Detroit automakers are creating thousands of new jobs amid a sales boom. And as they expand, their suppliers are racing to keep up, adding tens of thousands of new jobs.
At Bridgewater Interiors in Warren, Mich., for example, the pace is intense. Hundreds of union employees scurry to fill a growing list of orders. The factory floor is packed with stacks of foam cushions, seat covers and headrests.
Vice President Ron Hall, wearing safety glasses and a bright yellow vest, provides a tour. He points out a large, blinking screen overhead. It's linked to a Ford Motor Co. truck plant. That electronic information enables Ford to tell Bridgewater exactly what kind of seats it needs for each truck moving down the auto company's assembly line 30 miles away.
"And so we've got to be able to get that exact configuration and do it in a 3 1/2-hour window, and do it all in sequence," Hall says.
This factory was not so busy just a few years ago. During the Great Recession, consumer demand fell so fast and far that people who study the industry had to go back to the World War II era to find another time when, per capita, Americans had bought so few cars.
And with two big customers, General Motors and Chrysler, going bankrupt, suppliers were "terrified," said Sean McAlinden, an economist with the Center for Automotive Research.
"A lot of them thought they'd go down to one plant, like one heartbeat a minute," he said.
Locking The Plant Doors
In fact, for many, the heart stopped beating. As average revenues plummeted 40 percent in a matter of months, hundreds of suppliers went bankrupt. In many cases, the companies didn't even bother to file for bankruptcy: The owners simply sent their workers home, locked the doors and walked away.
Bridgewater Interiors was among those companies that laid off hundreds of their workers.

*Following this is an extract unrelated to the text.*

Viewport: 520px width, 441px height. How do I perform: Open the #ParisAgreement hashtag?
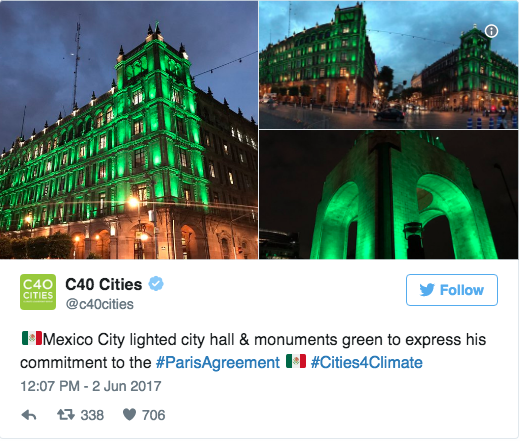pos(218,363)
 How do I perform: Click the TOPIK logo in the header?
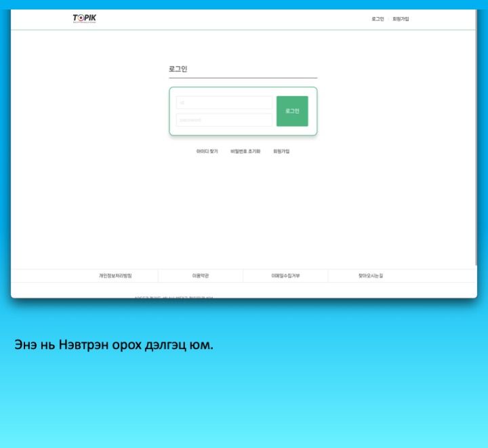85,19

At another company, Michigan Automotive Compressor, the nonunion plant in Jackson, Mich., offered its employees a buyout. For those who stayed, there were no layoffs, but there were mandatory cuts in hours
"They actually allowed us to have Fridays off — for no pay," said Darrin Dungy, who has worked at the company that workers call MACI for 11 years.

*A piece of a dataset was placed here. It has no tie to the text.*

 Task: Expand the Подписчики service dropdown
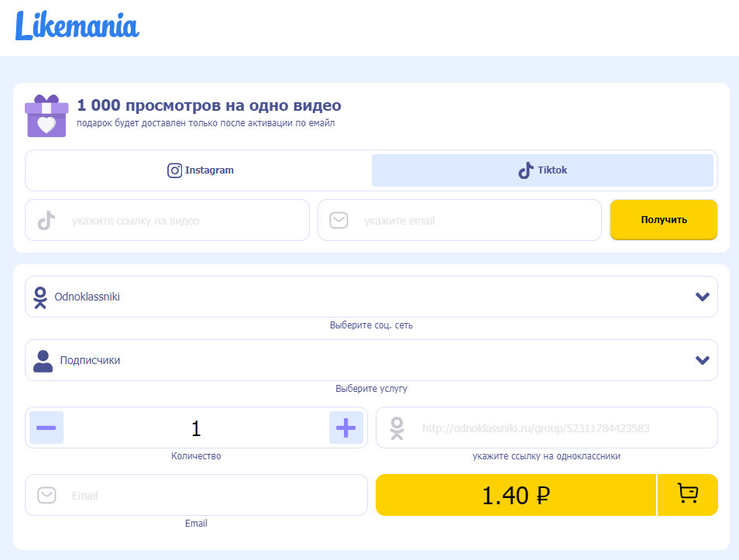(x=371, y=360)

Laurie Cervantes has been there 16 years. She survived the hard times. "Just had to cut out on things that weren't important until things got better," she said. "We just rode out the storm."
The outlook is much different now. Bridgewater Interiors has rehired everyone it had laid off. At MACI, workers are sometimes putting in as many as three hours of overtime a day, six days a week.
Dungy says he doesn't hear many complaints. "Going through that spell, what I found out on my [assembly] line, is the associates are a little more thankful for what they got," he said.
A Shortage Of Workers
In a dramatic reversal, many suppliers, after improving efficiency — through downsizing and buyouts — find themselves short-handed. At the same time, when it comes to hiring new people, "we're trying to be very careful," said Jerry Kurfess, head of human resources at MACI.
With the memory of the Great Recession still so fresh, companies are still wary about hiring too freely.
But McAlinden says there actually is a danger of having a shortage of parts and workers. He says the supplier industry will need 174,000 additional workers by 2015, and the pace of hiring right now appears to be too slow.
Even when suppliers intend to hire right away, it's not easy. When all those supply companies went dark, many skilled tradesmen, machinists and engineers moved on.
Hall, of Bridgewater Interiors, suspects many potential workers are on the sidelines right now, not realizing it's time to get back in the labor pool.
"They don't know whether to believe the recovery is real," he said. "We're here living it, and we've been living it long enough now, for two years, that we know that it's real."